Notre-Dame de Paris, that masterful symbol of civilization, is gutted. But it can be rebuilt and, thanks to a scientific study conducted 6 years ago, even its acoustic properties can replicated.
In 2013, physicists conducted a detailed study of the acoustics of Notre-Dame as they existed at the time. Phys.org reports:
Six years ago, on April 24, 2013, Brian FG Katz, a Fellow of the Acoustical Society of America and CNRS research director at Sorbonne Université, and colleagues obtained detailed measurements of the acoustics of the main space within Notre Dame. [...]
Measurements were made using a collection of omnidirectional, 3-D (first order ambisonic), and dummy head (binaural) microphones. Several dodecahedron loudspeakers were situated at key positions inside the cathedral, representing either typical source positions or those measurement positions of a series of measurements carried out by the same lab in 1987.

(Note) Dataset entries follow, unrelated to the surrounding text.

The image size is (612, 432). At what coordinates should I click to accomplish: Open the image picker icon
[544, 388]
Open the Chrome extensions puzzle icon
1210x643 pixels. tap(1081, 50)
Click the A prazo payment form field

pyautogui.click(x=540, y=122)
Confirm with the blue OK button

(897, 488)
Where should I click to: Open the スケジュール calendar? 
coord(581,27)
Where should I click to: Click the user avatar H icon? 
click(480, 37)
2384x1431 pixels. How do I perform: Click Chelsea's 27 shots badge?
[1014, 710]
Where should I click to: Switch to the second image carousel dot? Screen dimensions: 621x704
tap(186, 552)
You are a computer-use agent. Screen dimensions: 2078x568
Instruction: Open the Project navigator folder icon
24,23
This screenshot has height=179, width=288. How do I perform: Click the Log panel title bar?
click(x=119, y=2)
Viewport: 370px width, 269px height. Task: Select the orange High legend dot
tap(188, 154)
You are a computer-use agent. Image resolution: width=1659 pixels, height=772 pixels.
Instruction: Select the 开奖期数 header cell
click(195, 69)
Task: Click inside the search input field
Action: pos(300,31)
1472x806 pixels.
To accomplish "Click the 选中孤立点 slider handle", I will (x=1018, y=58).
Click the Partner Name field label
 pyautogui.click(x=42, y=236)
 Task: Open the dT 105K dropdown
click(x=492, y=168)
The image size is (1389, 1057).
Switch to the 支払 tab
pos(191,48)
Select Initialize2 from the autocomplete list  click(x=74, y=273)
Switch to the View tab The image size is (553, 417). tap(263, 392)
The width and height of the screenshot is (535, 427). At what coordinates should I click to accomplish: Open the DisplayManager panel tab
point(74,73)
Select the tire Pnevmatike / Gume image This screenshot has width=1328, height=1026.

Katz explains that the measurements his team took can aid reconstruction efforts:
"It can help during renovation works when considering how the impact of any choices might change the acoustics, such as choice of materials," Katz said. "It's not clear yet what state the interior finishes are in, but the wooden panels and paintings within the cathedral are not at all insignificant when it comes to acoustics. Compared to the raw stone structure, these small elements act as possible acoustic absorption and diffusion and can have significant impacts on the resulting acoustics."